Source passage:
- - - - - - -

How writing portable UEFI drivers improves reliability (and helps me)
Agenda

• Architectures vs. platforms
• UEFI on Arm
• Practical differences
• Testing on other platforms
• Final Notes

www.uefi.org
Architectures vs. platforms
What is in an architecture?

Porting drivers to other architectures is not just a question of instruction set.

UEFI defines fully portable interfaces, but “x86” (IA32/X64) will let you get away with shortcuts that cannot be relied on for Arm systems.

When talking about “x86”, people generally mean a descendant of the “IBM PC compatible” platform. Arm (ARM/AARCH64) does not have any such rigidly defined platform.
Arm Memory organization

The Arm architecture does not standardize the CPU’s view of the physical address space

- DRAM may start at address 0x0, but often it does not
- ‘Standard’ Arm peripherals such as the GIC (Generic Interrupt Controller) could be placed anywhere
- Traversing DRAM to find ACPI or SMBIOS tables by magic numbers is not possible
  - Linux’s `/dev/mem` should not be used in production code
UEFI on Arm
UEFI on Arm - background

Bindings for AARCH64 included in UEFI 2.4, released June 2013. Initial support merged in upstream EDK2 18th July 2013.

In UEFI, 32-bit Arm is known as **ARM**. 64-bit Arm is known as **AARCH64**.

For practical purposes, no processors older than Arm Architecture v7 can implement support for UEFI. For data centres, we only care about AArch64.
Arm and UEFI

Arm Partners license processors, or the architecture, and develop their own silicon. This enables a lot of innovation, but it also risks leading to fragmentation.

- - - - - - -

Stated problem:
Extend the slide text on writing portable UEFI drivers, starting right after its final sentence about fragmentation.

- - - - - - -

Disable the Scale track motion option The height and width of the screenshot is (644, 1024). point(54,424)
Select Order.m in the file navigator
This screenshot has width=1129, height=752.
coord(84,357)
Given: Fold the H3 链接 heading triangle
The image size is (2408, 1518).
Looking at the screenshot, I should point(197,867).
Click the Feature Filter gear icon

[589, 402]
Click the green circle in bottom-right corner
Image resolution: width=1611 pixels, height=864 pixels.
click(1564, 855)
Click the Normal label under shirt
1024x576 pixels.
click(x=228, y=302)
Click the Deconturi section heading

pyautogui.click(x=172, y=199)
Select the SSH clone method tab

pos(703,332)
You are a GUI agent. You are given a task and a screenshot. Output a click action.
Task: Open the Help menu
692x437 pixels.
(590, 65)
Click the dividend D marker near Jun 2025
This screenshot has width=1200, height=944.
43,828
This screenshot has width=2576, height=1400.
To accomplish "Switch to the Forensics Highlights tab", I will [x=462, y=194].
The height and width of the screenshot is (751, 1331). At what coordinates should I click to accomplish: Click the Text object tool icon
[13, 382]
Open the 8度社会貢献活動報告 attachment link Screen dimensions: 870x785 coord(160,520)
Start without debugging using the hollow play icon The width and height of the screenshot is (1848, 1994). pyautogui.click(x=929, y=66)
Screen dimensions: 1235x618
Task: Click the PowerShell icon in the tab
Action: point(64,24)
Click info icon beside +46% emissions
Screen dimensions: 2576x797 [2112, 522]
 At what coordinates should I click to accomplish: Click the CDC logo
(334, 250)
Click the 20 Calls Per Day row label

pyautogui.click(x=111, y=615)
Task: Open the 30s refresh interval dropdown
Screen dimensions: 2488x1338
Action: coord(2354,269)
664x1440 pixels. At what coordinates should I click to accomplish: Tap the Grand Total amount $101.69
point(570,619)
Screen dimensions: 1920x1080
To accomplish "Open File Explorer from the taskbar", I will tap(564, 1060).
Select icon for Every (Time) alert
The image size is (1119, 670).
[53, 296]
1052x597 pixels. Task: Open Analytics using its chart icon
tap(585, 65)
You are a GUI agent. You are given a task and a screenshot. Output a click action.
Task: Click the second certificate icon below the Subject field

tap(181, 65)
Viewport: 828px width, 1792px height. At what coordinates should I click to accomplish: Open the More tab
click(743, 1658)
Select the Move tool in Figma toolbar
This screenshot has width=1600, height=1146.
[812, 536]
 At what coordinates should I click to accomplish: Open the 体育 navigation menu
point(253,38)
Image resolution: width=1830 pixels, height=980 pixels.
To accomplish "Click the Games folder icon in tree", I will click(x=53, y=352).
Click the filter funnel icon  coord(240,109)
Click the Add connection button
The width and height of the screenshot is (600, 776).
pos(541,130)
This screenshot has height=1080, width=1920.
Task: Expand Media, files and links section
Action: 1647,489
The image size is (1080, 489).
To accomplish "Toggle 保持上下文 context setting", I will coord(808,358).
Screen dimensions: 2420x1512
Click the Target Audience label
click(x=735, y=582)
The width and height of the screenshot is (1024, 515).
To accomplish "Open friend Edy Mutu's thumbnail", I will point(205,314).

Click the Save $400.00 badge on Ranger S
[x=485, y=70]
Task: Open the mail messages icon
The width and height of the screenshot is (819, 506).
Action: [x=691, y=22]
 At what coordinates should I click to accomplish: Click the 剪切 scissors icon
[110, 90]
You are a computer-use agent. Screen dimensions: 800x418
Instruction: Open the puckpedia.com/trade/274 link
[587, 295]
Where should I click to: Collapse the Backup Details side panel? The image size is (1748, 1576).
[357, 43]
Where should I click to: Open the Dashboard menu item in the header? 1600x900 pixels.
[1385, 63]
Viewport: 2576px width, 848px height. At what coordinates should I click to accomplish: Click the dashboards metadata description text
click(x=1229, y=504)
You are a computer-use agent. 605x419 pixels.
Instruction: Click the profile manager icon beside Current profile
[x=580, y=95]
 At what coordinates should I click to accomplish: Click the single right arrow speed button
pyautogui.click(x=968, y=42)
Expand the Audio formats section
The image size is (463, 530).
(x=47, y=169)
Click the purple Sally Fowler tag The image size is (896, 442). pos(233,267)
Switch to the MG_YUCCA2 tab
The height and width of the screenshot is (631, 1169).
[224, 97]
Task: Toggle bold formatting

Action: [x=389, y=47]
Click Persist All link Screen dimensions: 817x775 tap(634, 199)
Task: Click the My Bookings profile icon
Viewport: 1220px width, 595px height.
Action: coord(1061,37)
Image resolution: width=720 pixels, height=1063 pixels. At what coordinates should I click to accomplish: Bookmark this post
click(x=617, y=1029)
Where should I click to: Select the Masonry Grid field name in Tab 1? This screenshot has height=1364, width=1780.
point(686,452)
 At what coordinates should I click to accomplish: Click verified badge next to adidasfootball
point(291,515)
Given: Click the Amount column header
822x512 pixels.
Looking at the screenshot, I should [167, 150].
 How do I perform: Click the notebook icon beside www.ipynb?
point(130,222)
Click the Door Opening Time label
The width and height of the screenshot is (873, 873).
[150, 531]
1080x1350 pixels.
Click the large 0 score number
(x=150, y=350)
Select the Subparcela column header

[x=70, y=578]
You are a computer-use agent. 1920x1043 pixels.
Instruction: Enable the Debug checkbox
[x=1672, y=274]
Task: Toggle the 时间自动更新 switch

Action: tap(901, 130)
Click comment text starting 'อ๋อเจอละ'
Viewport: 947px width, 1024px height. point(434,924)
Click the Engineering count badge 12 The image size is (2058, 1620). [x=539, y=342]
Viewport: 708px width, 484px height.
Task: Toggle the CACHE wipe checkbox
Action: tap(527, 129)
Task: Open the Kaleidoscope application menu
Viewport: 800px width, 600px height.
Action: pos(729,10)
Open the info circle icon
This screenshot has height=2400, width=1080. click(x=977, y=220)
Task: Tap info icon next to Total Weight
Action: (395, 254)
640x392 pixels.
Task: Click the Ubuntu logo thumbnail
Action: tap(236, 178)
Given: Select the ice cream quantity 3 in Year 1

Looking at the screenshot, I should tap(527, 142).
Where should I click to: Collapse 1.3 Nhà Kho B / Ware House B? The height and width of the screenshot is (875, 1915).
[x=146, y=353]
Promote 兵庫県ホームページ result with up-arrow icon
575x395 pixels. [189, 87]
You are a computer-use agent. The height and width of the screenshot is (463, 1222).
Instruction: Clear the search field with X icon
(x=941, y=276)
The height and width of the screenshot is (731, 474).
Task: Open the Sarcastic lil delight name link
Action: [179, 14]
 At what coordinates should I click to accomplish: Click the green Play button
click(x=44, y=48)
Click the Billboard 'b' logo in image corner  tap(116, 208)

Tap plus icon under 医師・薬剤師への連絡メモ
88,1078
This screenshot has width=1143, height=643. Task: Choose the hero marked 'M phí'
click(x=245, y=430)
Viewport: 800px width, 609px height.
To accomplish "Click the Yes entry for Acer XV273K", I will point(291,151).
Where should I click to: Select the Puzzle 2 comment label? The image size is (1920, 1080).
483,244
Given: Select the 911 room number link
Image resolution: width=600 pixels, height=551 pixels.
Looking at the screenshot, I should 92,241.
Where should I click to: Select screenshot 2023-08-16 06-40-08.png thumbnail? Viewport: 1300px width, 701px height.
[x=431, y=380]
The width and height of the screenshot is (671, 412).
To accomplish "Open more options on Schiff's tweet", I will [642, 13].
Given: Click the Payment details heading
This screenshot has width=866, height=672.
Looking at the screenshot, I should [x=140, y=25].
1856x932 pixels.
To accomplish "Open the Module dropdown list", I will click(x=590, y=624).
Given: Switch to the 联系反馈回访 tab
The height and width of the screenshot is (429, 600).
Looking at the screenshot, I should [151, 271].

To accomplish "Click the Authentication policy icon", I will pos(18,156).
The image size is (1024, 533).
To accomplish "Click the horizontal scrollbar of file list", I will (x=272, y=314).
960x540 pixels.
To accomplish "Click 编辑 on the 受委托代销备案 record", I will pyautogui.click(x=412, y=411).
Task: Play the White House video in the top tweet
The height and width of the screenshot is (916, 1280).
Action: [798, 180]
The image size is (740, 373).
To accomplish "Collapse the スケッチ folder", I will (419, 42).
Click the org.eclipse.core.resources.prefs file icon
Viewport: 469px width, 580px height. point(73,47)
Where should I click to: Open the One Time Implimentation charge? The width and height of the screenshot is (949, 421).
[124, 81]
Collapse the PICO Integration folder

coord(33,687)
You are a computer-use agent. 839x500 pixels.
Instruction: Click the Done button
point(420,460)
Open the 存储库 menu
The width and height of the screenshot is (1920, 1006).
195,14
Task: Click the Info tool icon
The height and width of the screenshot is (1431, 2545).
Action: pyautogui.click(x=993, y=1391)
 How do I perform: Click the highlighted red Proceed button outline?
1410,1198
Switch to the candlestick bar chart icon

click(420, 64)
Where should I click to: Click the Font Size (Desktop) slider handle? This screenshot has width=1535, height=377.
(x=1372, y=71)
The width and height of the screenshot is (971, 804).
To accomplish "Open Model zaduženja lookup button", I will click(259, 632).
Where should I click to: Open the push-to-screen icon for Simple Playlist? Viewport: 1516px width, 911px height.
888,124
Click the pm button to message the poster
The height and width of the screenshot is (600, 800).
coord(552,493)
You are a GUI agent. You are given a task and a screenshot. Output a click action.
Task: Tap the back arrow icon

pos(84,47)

- - - - - - -

Task answer:
UEFI is part of the solution for how to reduce this fragmentation. Various companion specifications describe how to create systems that can be supported by UEFI. By following those specifications, OEMs can create systems that will work like customers expect. By following UEFI strictly, others can create drivers and applications that will work across these different systems.

Linaro helps to enable the ecosystem, by giving a natural place for Arm licensees (who are competitors) to work together for mutual benefit.
Differentiation or being different?

On its own, the Arm architecture does not contain enough defined behaviour to enable off-the-shelf operating systems to run.

On the data centre side, this has been managed by the introduction of two specifications from Arm:

- **Server Base System Architecture (SBSA)**
  - Describes what the hardware must conform to
- **Server Base Boot Requirements (SBBR)**
  - Describes how the firmware must behave

Efforts are underway to do the same for the embedded segment via the introduction of an Embedded BBR - EBBR.
Practical differences
Option ROM emulation

Ard Biesheuvel (Linaro) and Alex Graf (SuSe) put together a solution to execute X64 option ROMs on AARCH64[1] via emulation.

The problem with emulation is that you need to mimic bug behaviour as well as correct behaviour. The option ROM emulation work turned up some common issues when testing drivers on AARCH64:

- Failure to check for NULL pointers leading to spurious memory accesses near address 0.
- Assumptions that DMA or other buffers need to be located < 4GB.
- Failure to use proper UEFI interfaces for PCI/DMA.

None of the above would trigger an error on a PC platform.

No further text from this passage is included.